FIG. 9 illustrates 901 the fraction of Cl⁻¹removed 902 over time 903 in days for a maximum of 40 days, using a 0.05% (w/w) solution of NaOH heated to 18° C. at 600 to 800 psi 904, compared to soaking in NaOH followed by electrolysis 905, soaking in 1.0% (w/w) solution of NaOH 906, or soaking in a 5.0% solution (w/w) Na₂CO₃ 907. Although nearly full (100%) removal was achieved by for the NaOH soaking 906, full removal of Cl⁻¹ions was achieved most rapidly (in two days 908) with the heated NaOH solution under pressure 904. The Na₂CO₃solution 907 was markedly inferior in terms of rate of chloride removal.
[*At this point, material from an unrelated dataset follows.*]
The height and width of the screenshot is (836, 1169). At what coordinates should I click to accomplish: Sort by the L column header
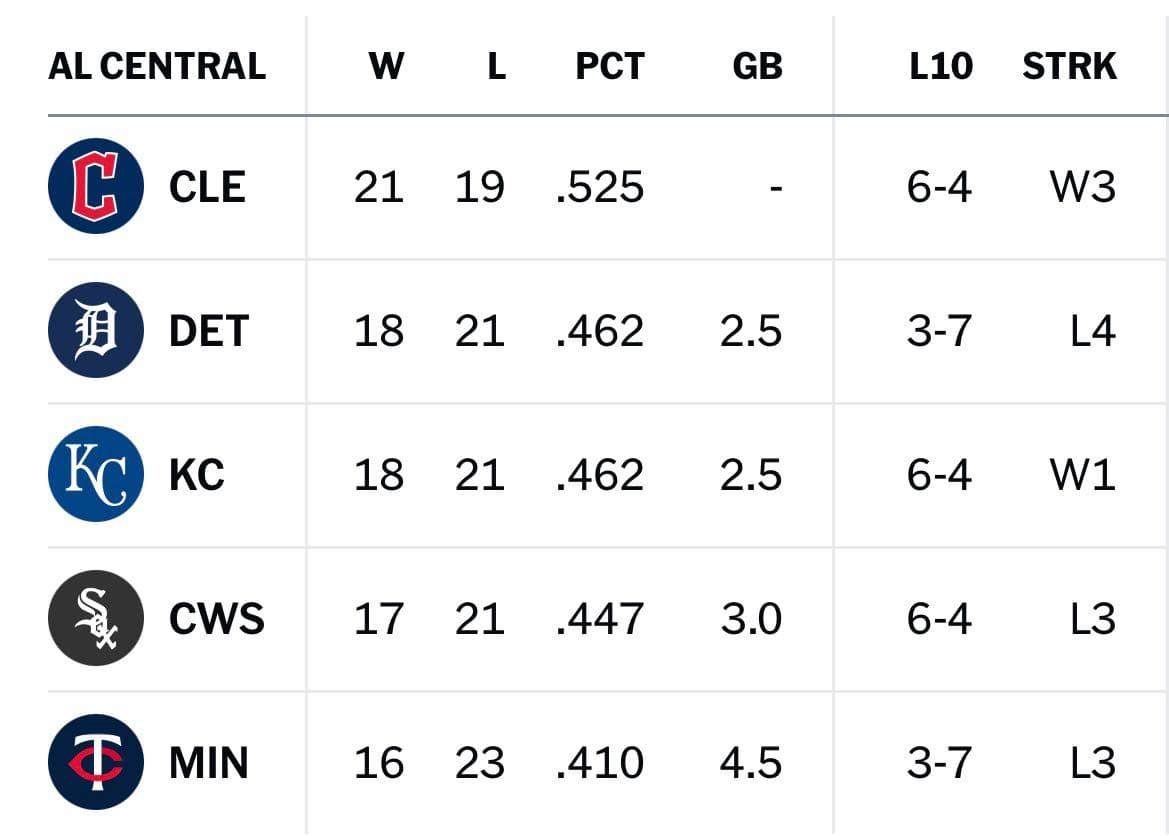coord(497,66)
FIG. 10A illustrates a portion of a rivet 1001 removed from the hull of the H.L. Hunley prior to any treatment to remove Cl⁻¹ions. The hole 1003 was drilled as a step in removing the rivet from the hull. The only pre-treatment of the specimen was washing in tap water to remove debris. Details 1005 of the severely corroded metal are obvious. FIG. 10B is a photograph of the specimen 1002 shown in FIG. 10A 1001 following treatment with heated NaOH under pressure. As shown in FIG. 9, Cl⁻¹is rapidly accomplished by this 904 treatment. As is obvious from FIG. 10B, treatment to remove the Cl⁻¹ions did not alter or distort the surface appearance of the artifact (rivet) 1006. The removal process apparently preserved the structure 1005 as it appeared in the recovered artifact.

The preceding examples, figures, discussion and explanations consider specific materials and conditions. It is to be understood that such specific details are given for illustrative purposes and not as limitations to be applied in interpreting the appended claims.

Claims

What is claimed is:

1. A method to remove rapidly chloride ions from corroded, iron, archeological artifacts comprising the steps of:

identifying the artifact from which chloride ions are to be removed;

recovering said artifact;

pre-treating said recovered artifact by washing to remove debris and any concretion, and positioning said artifact in a container for treatment;

preparing a dilute alkaline solution;

next, filling said container with an adequate volume of said dilute alkaline solution;

then pressurizing said container to a predetermined level to maintain said dilute alkaline solution at a sub-critical phase;

then, heating said dilute alkaline solution in said pressurized cylinder to at or above 130° C. and maintaining said pressure to hold said dilute alkaline solution at a sub-critical phase;

circulating said alkaline solution in said container to ensure maximum contact with said artifact for a period of time adequate to remove the chloride ions; and,

cooling and discharging said alkaline solution and recovering said artifact from said container.

2. The method of claim 1 wherein said dilute alkaline solution is a dilute solution of NaOH.

3. The method of claim 1 wherein said dilute alkaline solution is preheated.

4. A method to remove chloride ions from corroded iron comprising the steps of:

placing an iron object within a treatment vessel;

adding a volume of a dilute alkaline solution to said treatment vessel;

pressuring said container to a predetermined pressure level adequate to establish, after a heating step, a sub-critical phase;

following said pressurizing said container step, heating the diluted alkaline solution to a predetermined temperature while maintaining said predetermined pressure level, thereby establishing a sub-critical phase of the dilute alkaline solution;

maintaining said sub-critical phase conditions of a predetermined pressure and a predetermined temperature level until a desired amount of removed chloride ions is achieved.